*Task set*.
**A)** In the outline on head coverings, who is named as the head of Christ?
**B)** Write the next part of the outline on head coverings, picking up after its last line.

*Source*.
==========
Surprising, because Paul did not have a lot of areas in which he was praising the church at Corinth; very gracious, diplomatic approach to dealing with a delicate topic
2. Two Reasons for the Commendation
a. Loyal to the Personal Example of the Apostle Paul – Personal Connection
“because you remember me in everything”
Whom are we imitating in our church practices?
b. Loyal to the Doctrinal Teachings of the Apostle Paul – Doctrinal Connection
“and hold firmly to the traditions, just as I delivered them to you.”
“traditions” can be either positive or negative – here viewed as the positive apostolic instruction in doctrine and practice that was essential in these transitional times before the full development of the Canon of Scripture
B. (:3) Reinforcement of the Fundamental Role Differentiations Involving Headship
1. Headship of Christ Over Man
“But I want you to understand that Christ is the head of every man”
Leake: head of every man, not just the church; Heb. 2:8
2. Headship of Man Over Woman
“and the man is the head of a woman”
Not restricting the context to the marital relationship of husband and wife
3. Headship of God the Father Over Christ
“and God is the head of Christ.”
Certainly no concept of inferiority involved
Leake: Christ submitted to the will of the Father; John 6:38; Jesus did not send the Father but the other way around (1 Cor. 15:28)
Concept of Headship had to involve primarily Authority … some people today want to limit it to some reference to “Source” alone
What does this picture of headship communicate?
C. (:4-7) Explanation of the Need for a Head Covering for the Woman
1. (:4-5a) The Issue Involves Respecting vs Disgracing Your Head
a. How does a Man Disgrace His Head?
“Every man who has something on his head while praying or prophesying, disgraces his head.”
b. (:5a) How does a Woman Disgrace Her Head?
“But every woman who has her head uncovered while praying or prophesying, disgraces her head;”
2. (:5b-6) Argument from the Lesser to the Greater —
Same Category as Shaving a Woman’s Head – just more extreme
“for she is one and the same with her whose head is shaved. For if a woman does
not cover her head, let her also have her hair cut off; but if it is disgraceful for a woman to have her hair cut off or her head shaved, let her cover her head.”
3. (:7) Distinction of God-Appointed Roles Must be Maintained
a. Man is the Image and Glory of God
“For a man ought not to have his head covered, since he is the image and glory of God”
b. Woman is the Glory of Man
“but the woman is the glory of man.”
II. (:8-12) PRIMARY ARGUMENT BASED ON ORIGINATION WHICH CREATES A NECESSARY ROLE DIFFERENTIATION
A. (:8-10) Three Reasons Why it Makes Sense for Women to Wear the Cloth Head Covering
1. (:8) Woman Originates from Man
“For man does not originate from woman, but woman from man”
2. (:9) Woman Was Created For Man
“for indeed man was not created for the woman’s sake, but woman for the man’s sake.”
3. (:10) Submission of Woman to Man Matters to Angels
“Therefore the woman ought to have a symbol of authority on her head, because of the angels.”
==========
*Available data*.
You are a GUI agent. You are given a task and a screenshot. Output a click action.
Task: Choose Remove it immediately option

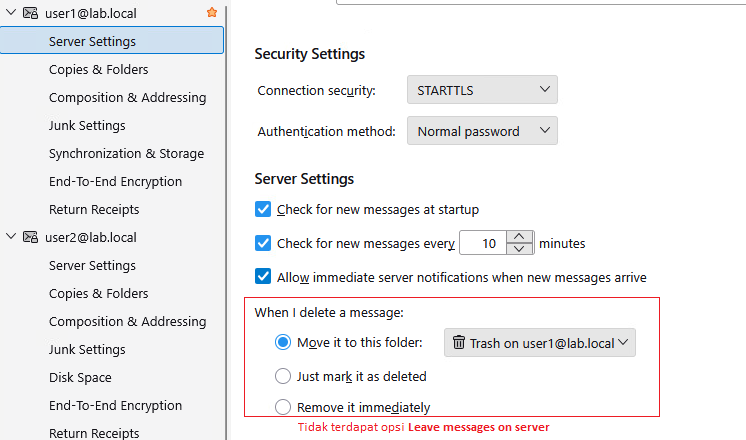[283, 407]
==========
*Answers to the exercise*.
**A)** God the Father.

**B)**
This is a powerful argument in favor of the symbol still being valid today and essential. Angels cannot see into the heart of a woman to determine if she has the proper attitude of submission. They must see the visible symbol. Yes, there can still be hypocrisy, but that is a separate issue.
B. (:11-12) Balancing Perspective (to mitigate against abuse)
1. Mutual Dependence
“However, in the Lord, neither is woman independent of man, nor is man independent of woman. For as the woman originates from the man, so also the man has his birth through the woman”
2. Primacy of God
“and all things originate from God”
III. (:13-16) THREE SECONDARY SUPPORTING ARGUMENTS WHICH LEAD TO THE SAME CONCLUSION – THE WOMEN MUST CONTINUE THE SYMBOLIC PRACTICE OF WEARING THE CLOTH HEAD COVERING
A. (:13) Argument From Propriety
“Judge for yourselves: is it proper for a woman to pray to God with head uncovered?”
B. (:14-15) Argument From Nature
“Does not even nature itself teach you that if a man has long hair, it is a dishonor to him, But if a woman has long hair, it is a glory to her? For her hair is given to her for a covering.”
C. (:16) Argument From Universal Church Practice
“But if one is inclined to be contentious, we have no other practice, nor have the churches of God.”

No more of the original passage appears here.